Using Let's Encrypt to secure Windows Remote Desktop connections

following on from what has been discussed

A) If you are going to use letsencrypt it is definitely a good idea to have the letsencrypt intermediate certificates on all servers and workstations in the domain (so it is trusted)
B) Deploying signed RDP files is also a good idea
C) Usually for these kinds of problem I would be running and internal ca (which AD will automatically distribute certificates for) however the requirement was for letsencryt with RDP
D) From my testing RDP seems to include the Intermediate certificate (i deleted the LetsEncrypt intermediate form the intermediate store)

Andrei

Hi mcdado,

I just put together a script to automate the issuing of server certificates for RDP listeners based on Marc Durdins script for Windows Web Servers. Just take a look at blogs.technet.microsoft.com/dmelanchthon/…automatisieren. The text is in German but you can just take the script This is for example a PowerShell snippet to bind a certificate to the RDP listener:

Bind the certificate to the RDP listener

Write-Output “Bind certificate with Thumbprint $certThumbprint”
$wmipath = (Get-WmiObject -class “Win32_TSGeneralSetting” -Namespace root\cimv2\terminalservices -Filter “TerminalName=‘RDP-tcp’”).__path
Set-WmiInstance -Path $wmipath -argument @{SSLCertificateSHA1Hash=$certThumbprint}

Have fun!
Daniel

3 Likes

Thanks @Daniel_MSFT

I briefly looked through the links you posted and it looks very interesting. If I understand this correctly, the ACMESharp is able to generate dns-01 challenges, but you’d need either to update your zone manually or using APIs from your DNS provider, is that right? (unless you’re running a public-facing DNS of course, which we’re not).

In this case, it would be interesting for me to implement the connector for my DNS provider in PowerShell, so that I could set it up on a local server in my local network to automatically perform renews based on the public facing DNS.

Thanks for your input!

This is really good work :smiley:

would you mind if i modified it slightly and add it to the list of clients

https://letsencrypt.org/docs/client-options/

there is a lot of confusion around windows and your powershell script should clear some of this up

I am going to use this for some of my projects as well

Thanks for sharing.

Andrei

1 Like

@mcdado: Yes, that’s right. You’ll need to add/change the TXT record in the public facing DNS server. I did this manually before and I am looking for an automated solution right now. My current DNS provider doesn’t provide an API for manipulating records. One could use PowerShell and IE - Using IE Automation in PowerShell to Simplify Browser Based Tasks - or Curl - Using Curl in Powershell - or the Perl module WWW::Mechanize::Shell to automate this task but this would be error prone with every web site change from the DNS provider.
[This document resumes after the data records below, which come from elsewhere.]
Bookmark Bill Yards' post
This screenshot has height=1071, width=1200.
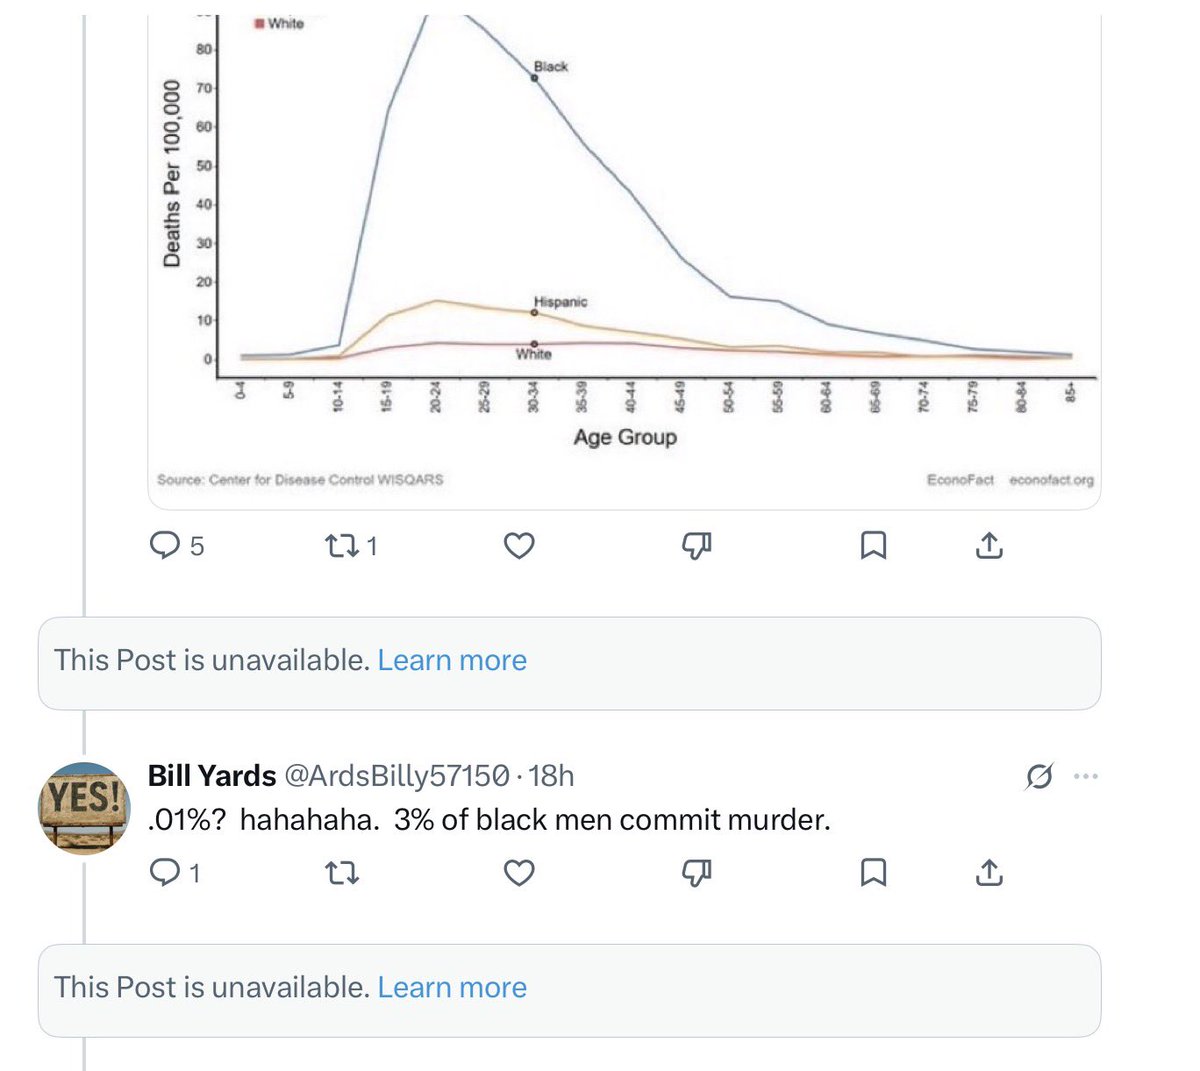click(873, 873)
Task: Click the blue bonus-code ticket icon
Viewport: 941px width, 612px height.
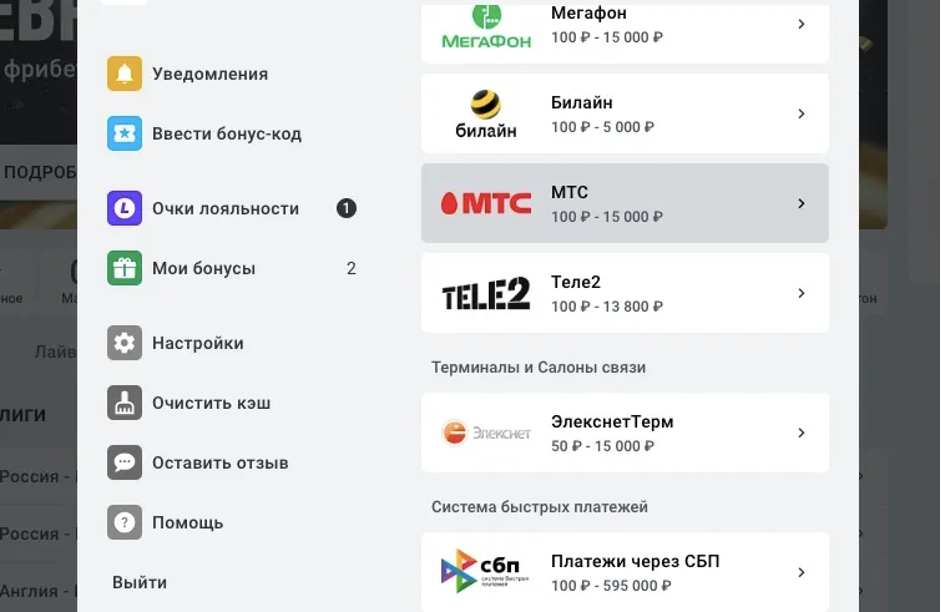Action: tap(125, 134)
Currently I am looking into Azure DNS. I already imported the DNS zone file from my domain - https://docs.microsoft.com/en-us/azure/dns/dns-import-export - and set the Azure DNS servers as the primary DNS servers for my domain. Having done this I installed the latest Azure Resource Manager modules from the PowerShell Gallery with Install-Module AzureRM to manage resources with Azure PowerShell and Resource Manager: http://docs.microsoft.com/en-us/azure/azure-resource-manager/powershell-azure-resource-manager

I hope How to manage DNS Zones using PowerShell - https://docs.microsoft.com/en-us/azure/dns/dns-operations-dnszones - will guide me to the solution to fully automize the DNS challange but this willl take a few days as I have to focus on different things right now.

But in a nutshell this is my idea how it could be done.

@Andrei: Please feel free to use my content and spread the word. Just give Marc the same credit as I did.